Cela fait maintenant 14 ans que les metteurs en scène Alexandre Bustillo et Julien Maury travaillent ensemble, nous livrant 6 longs métrages et un court (un segment de The ABCs of Death 2). Ils ont émergé avec leur première oeuvre A l’Intérieur en 2007, et ont enchaîné avec le très bon Livide en 2011, puis Aux Yeux des Vivants en 2014, un Leatherface à priori massacré par les producteurs en 2017 (j’ai tenu 10 minutes il me semble), ce Kandisha donc, datant de 2020, et The Deep House sorti il y a 2 mois. Maury et Bustillo sont 2 artisans du cinéma de genre français, et ils poursuivent leur exploration du cinéma horrifique en se penchant cette fois sur une légende marocaine, celle d’Aïsha Kandisha

L’histoire de ce démon féminin remonte à l’époque de la colonisation portugaise du Maroc, et Aïsha Kandisha représente l’opposition du peuple face à l’oppresseur. On ne sait pas vraiment si le personnage se base sur des faits historiques, mais le mythe va dévoiler une sorte de démon pouvant changer d’apparence, passant de femme sensuelle à géante perchée sur des pattes de bouc. Maury et Bustillo vont donc développer un récit centré sur cette figure populaire dans le folklore marocain, au même titre que les Djinns, et vont incorporer cette légende du 16ème siècle à la société contemporaine.

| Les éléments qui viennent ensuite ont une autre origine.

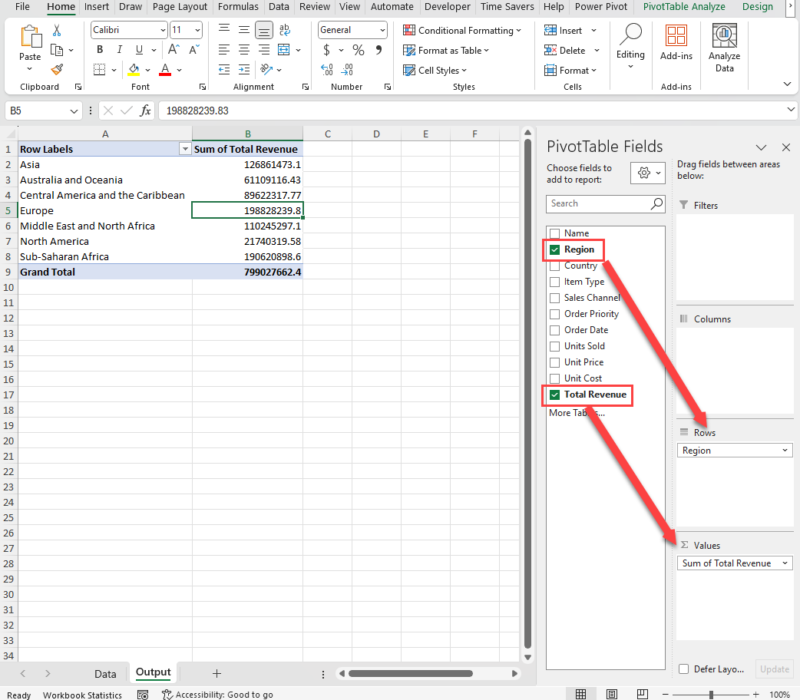Select the Italic formatting icon
This screenshot has height=700, width=800.
[119, 49]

Le plan aérien ouvrant le film promet d’emblée une très belle ambiance, et le fait de situer l’action dans une banlieue française s’avère déjà original. On a souvent le droit à des thrillers dans ce genre de décors (souvent très bons d’ailleurs, comme les excellents Les Misérables ou Caïd), mais c’est très rare de voir un film d’horreur situé dans des barres d’immeubles. Et ce qui est très appréciable, c’est qu’on ne tombe pas dans une caricature simpliste, mais que Maury et Bustillo vont prendre le temps d’écrire des personnages très intéressants. Le trio féminin apporte beaucoup d’authenticité à cette histoire d’amitié, et quand on a des daubes US comme The Craft – les nouvelles Sorcières, on se dit que ça fait du bien de chercher un peu de sensibilité dans le cinéma français…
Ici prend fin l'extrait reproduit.